(What this exercise asks):
A) In the excerpt below on Articles 226 and 227 of the Constitution, list the parties that the Article 226 power is said to extend to.
B) According to the excerpt below on Articles 226 and 227 of the Constitution, what is the power of superintendence under Article 227 confined to?
C) Extend the excerpt below on Articles 226 and 227 of the Constitution, picking up right after its final sentence.

At the very outset, what strike one is that there are two separate Articles in the Constitution dealing with two distinct matters, one, which is described in the marginal note as the power to issue writs and which is dealing in Article 226 of the Constitution, and the other, which is differently described in the marginal note as the power of superintendence and which is dealing in Article 227 of the Constitution. The very fact that the Constitution contains two separate provisions in respect of two powers which are described differently in two separate Articles, which stand next door to each other, would indicate that the framers of the Constitution must have contemplated two separate and distinct powers and that the power to issue writ was considered by them as a power distinct and separate from the power of superintendence.

The word 'superintendence' is not used in Article 226 of the Constitution at all. Similarly, the word 'writs' is not referred to in Article 227 of the Constitution at all.

The analysis of the two Articles would also bare out a conclusion that the power conferred under them are distinct and separate. A perusal of Article 227 of the Constitution would indicate that the power of superintendence conferred on the High Court is a power that is confined to courts and tribunals in relation to which it exercises jurisdiction. On the other hand, the power conferred on the High Court under Article 226 is not a power that is confined to courts and tribunals, but it extends to any person or authority including, in appropriate cases, any Government within the territorial jurisdiction of the High Court.

(Given records):
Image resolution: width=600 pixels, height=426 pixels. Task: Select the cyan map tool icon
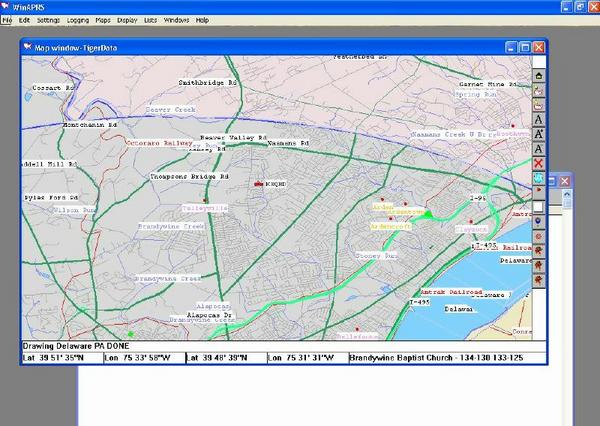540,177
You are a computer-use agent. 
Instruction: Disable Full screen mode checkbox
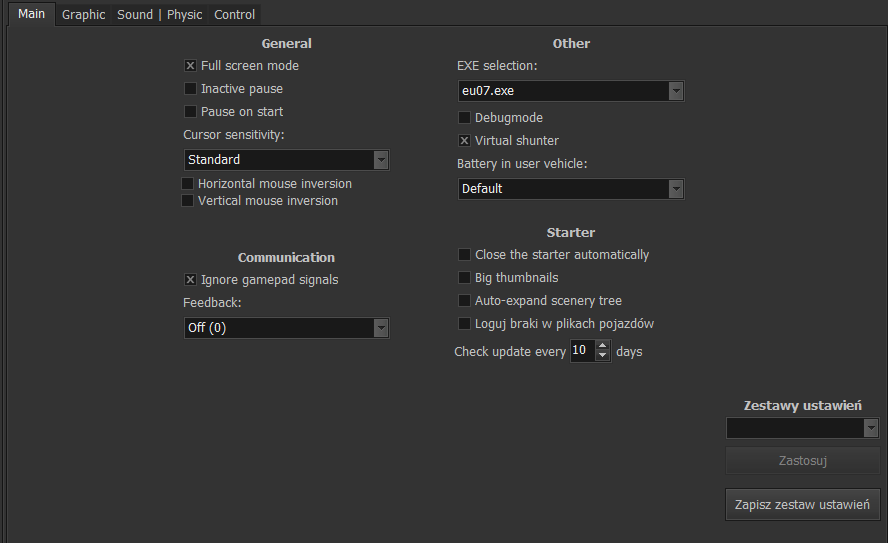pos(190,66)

* * *

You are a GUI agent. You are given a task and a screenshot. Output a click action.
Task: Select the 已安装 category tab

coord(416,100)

(Expected outputs):
A)
- Any person
- Any authority
- Any Government, in appropriate cases, within the territorial jurisdiction of the High Court

B) It is confined to courts and tribunals over which the High Court exercises jurisdiction.

C)
Under Article 226 of the Constitution, therefore, the High Court can issue writs, orders or directions not only to courts or tribunals over which it has power of superintendence, but also to other persons and authorities including the Government over which it has no power of superintendence.

Further, the power of superintendence under Article 226 of the Constitution of India is a dual power. It comprises not only judicial but also administrative control over bodies over which it is exercised. On the other hand, in the power contemplated under Article 226 of the Constitution of India, the conception of administrative control over bodies over which it is exercised is conspicuous by its absence. A control is confined to the judicial aspect only. The relationship contemplated in the former case is both judicial and administrative, whereas in the later case it is only judicial.

In the aforesaid context, we may profitably refer to a recent pronouncement of the Supreme Court in the case of Shalini Shyam Shetty and another v. Rajendra Shankar Patil, reported in 2010 AIR SCW 6387, wherein the Supreme Court in details has explained the distinction between the two Articles i.e. 226 and 227 of the Constitution of India. The Supreme Court observed that the power to issue writs underwent a sea-change with the coming of the Constitution from 26th January 1950. Now writs can be issued by the High Courts only under Article 226 of the Constitution of India, and by the Supreme Court, only under Article 32 of the Constitution of India. The Bench proceeded to observe that no writ petition can be moved under Article 227 of the Constitution of India nor can a writ be issued under Article 227 of the Constitution of India. Therefore, a petition filed under Article 227 of the Constitution of India cannot be called a writ petition. This is clearly the Constitutional position.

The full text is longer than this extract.